WOW, this thread makes me feel vindicated. I was in AU last year and fell in love with Holdens (especially the Maloo R8). The GTO was already headed this way so I couldn't wait to see it. I've had 2 GTOs (66 conv and 69 ht) and didn't understand why GM couldn't bring Holdens here with the correct names on them. Seems like confusion and a disservice both to the Holden name and GTO name. Actually there is a GTO Monaro, so the GTO part of that is fine... but I'd rather have it say Holden on my car than Pontiac. If it said Holden on it, people wouldn't be bitching about the made in America thing... and personally I'd rather have something that obviously wasn't made in America. I'm guessing it would be worth more in 2 years  Eventually I'm going to have a new GTO... but I can't wait to get HSV badging for it.
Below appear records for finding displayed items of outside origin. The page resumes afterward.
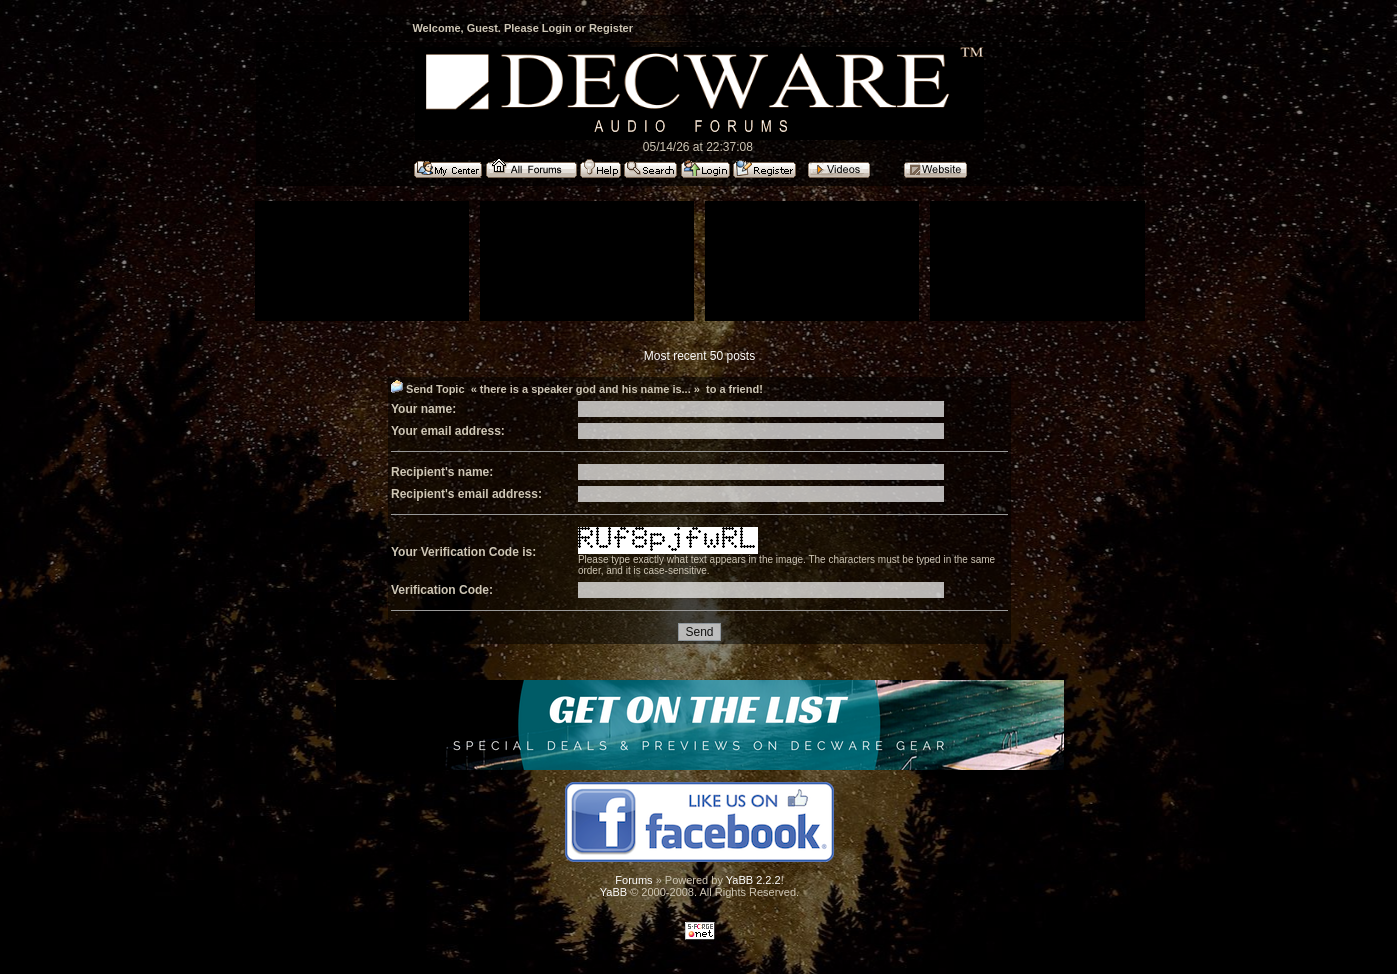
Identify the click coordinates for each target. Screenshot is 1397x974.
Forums (633, 880)
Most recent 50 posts (699, 356)
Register (611, 28)
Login (557, 28)
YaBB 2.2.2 (753, 880)
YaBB (613, 892)
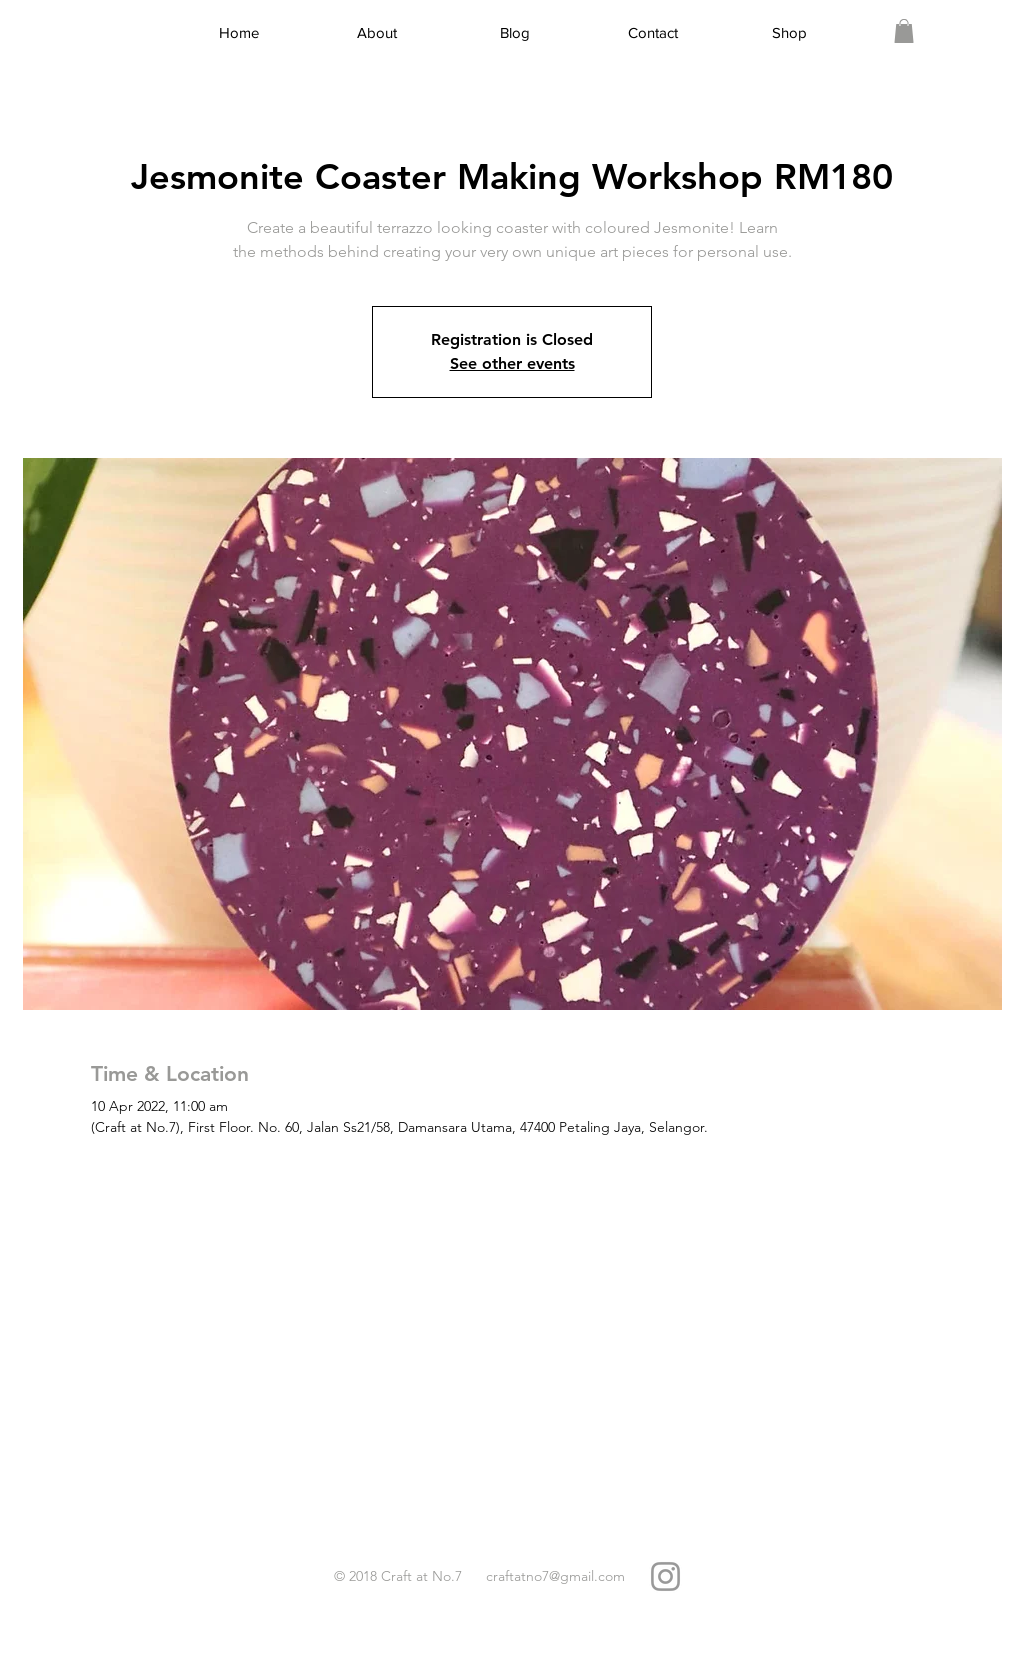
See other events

BTW, I have a friend in AU that sent me several Holden brochures. They're my favorite show and tell stuff. People (especially Pontiac salesmen) literally drop their jaws when they see these cars. Amazing how many Pontiac salesmen don't even know this GTO is a Holden and is made in AU. GM really did a pisspoor job of marketing this car... WOW

And... I've owned 10 Corvettes (61-73)... and I finally got curious enough to drive a C5 the other day. WOW... I felt embarrassed for the Chevy salesman. The C5 felt like a piece of crap compared to the GTO !!! Even my old 73 LS4 has more feedback and better ergonomics than the C5.



Joecooool said:


> I've already ordered the two side emblems, the rear and front Holden badges and the CV8 badge for the rear.
> 
> The name GTO means nothing to me, this car is a Monaro and I want it badged that way.
> 
> ...


----------



## Groucho (Sep 11, 2004)

Boy...stay out of this thread!

http://www.gtoforum.com/showthread.php?t=2300

According to these guys, taking the Pontiac off of your Holden is Un- _Merrikan_, and is one step from kickin' yo' own momma in da teef!! :rofl:


----------



## GTOJon (Jan 25, 2005)

Groucho said:


> Boy...stay out of this thread!
> 
> http://www.gtoforum.com/showthread.php?t=2300
> 
> According to these guys, taking the Pontiac off of your Holden is Un- _Merrikan_, and is one step from kickin' yo' own momma in da teef!! :rofl:


I guess it just never ends...


----------



## blackonblack (Jan 13, 2005)

Joecooool said:


> I've already ordered the two side emblems, the rear and front Holden badges and the CV8 badge for the rear.
> 
> The name GTO means nothing to me, this car is a Monaro and I want it badged that way.
> 
> ...



Try this link:
http://www.ls1gto.com/forums/showthread.php?t=23058
If your going to do it, go all the way!


----------



## GTODEALER (Jan 7, 2005)

Almost...... right hand drive!?! :willy: :lol:


----------